Winners all + 1 Deadline:

●  Call for entries: C40 Students Reinventing Cities: International competition to harness new models for green and thriving city neighborhoods; choose one (or several) site(s) from the 18 participating cities.

●  AIA 2021 honors include: Gold Medal: Edward Mazria; 2021 Architecture Firm Award: Moody Nolan; Edward C. Kemper Award: Anthony Schirripa; and Whitney M. Young Jr. Award: Pascale Sablan.

●  Katie Gerfen & Edward Keegan present winners of the 2020 Studio Prize - 6 studios that "encouraged students to think critically about the role of architecture and how designers can better engage with the communities they serve" (great presentations - and hope for the future!).

●  ICYMI: ANN feature: Dave Hora's Nature of Order #2: The First Eight of Christopher Alexander's 15 Fundamental Properties of Wholeness: These are properties that describe how centers work together to produce life in a given scope of the structural fabric we inhabit, the wholeness.

Weekend diversions + Page-turners:

●  For your amusement - Ben Flatman's take on "The Crown": "Whatever happened to the episode where Charles triggers the architects? The prince's notorious speech was a missed opportunity for the profession to interest the public in what it does - they could always shoehorn in the carbuncle speech at the start of season five."

●  "Broken Nature," opening Saturday in MoMA's street-level galleries, "shows how design and architecture might jumpstart constructive change" and the concept of and strategies for restorative design (scroll down for lots of pix).

●  Ostrowski's Q&A with Daniel Parolek re: his book, "Missing Middle Housing: Thinking Big and Building Small to Respond to Today's Housing Crisis," in which he argues that "building more medium-density housing could ease affordability squeeze" (once past the barriers).

●  Dan Parolek: "The answer to America's housing crisis might be housing types" that "provide a broad range of affordability.
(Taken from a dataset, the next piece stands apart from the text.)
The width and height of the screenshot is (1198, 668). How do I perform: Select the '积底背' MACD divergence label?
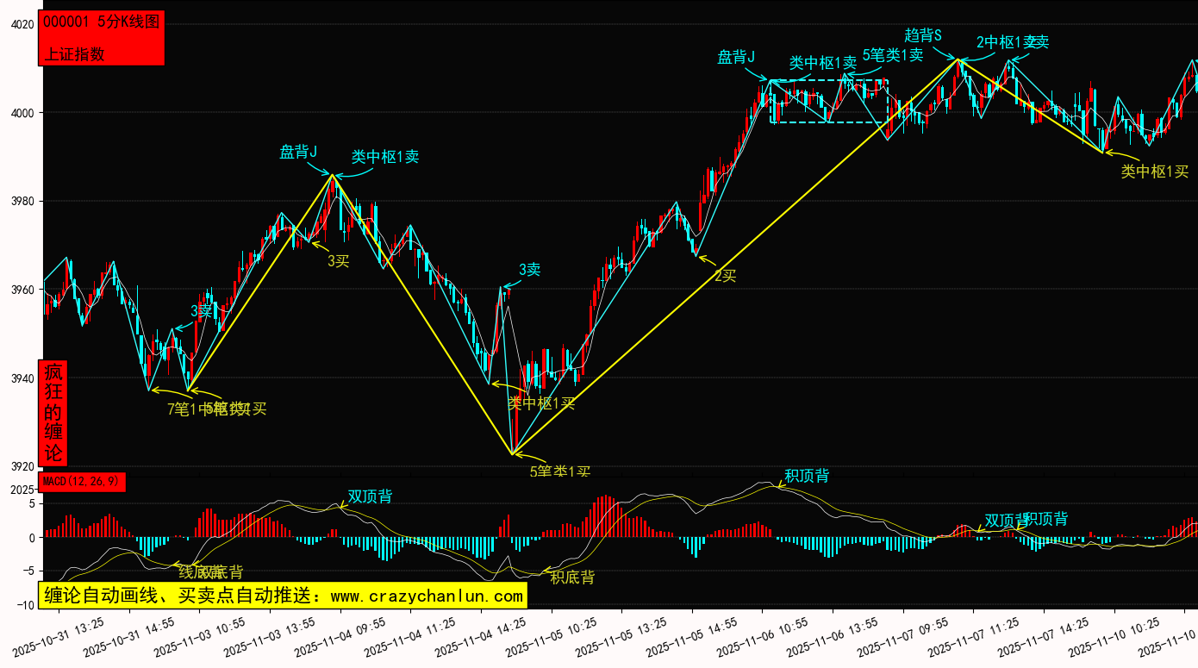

The reality in most cities is that their planning and regulatory systems are barriers to delivering the housing choices that communities need" (adapted from the introduction to "Missing Middle Housing").

●  Rowan Moore talks to "the audacious Dane" Bjarke Ingels re: his new book, "Formgiving: An Architectural Future History": With "a WTF fondness for puncturing piety and pomposity - he offers his 'oxymoron,' which makes complexity and contradiction into a charmingly consumable package."

●  Jared Green rounds up the Best Books of 2020 that "renew our hope for racial justice, human and environmental health, and climate action - now is a great time to explore bold new ideas."

●  Welton offers his essay from JoAnn Locktov's"Dream of Venice Architecture" - an "exquisite gem of a tome" that in "an era of pandemic, will transport its reader to better times and places."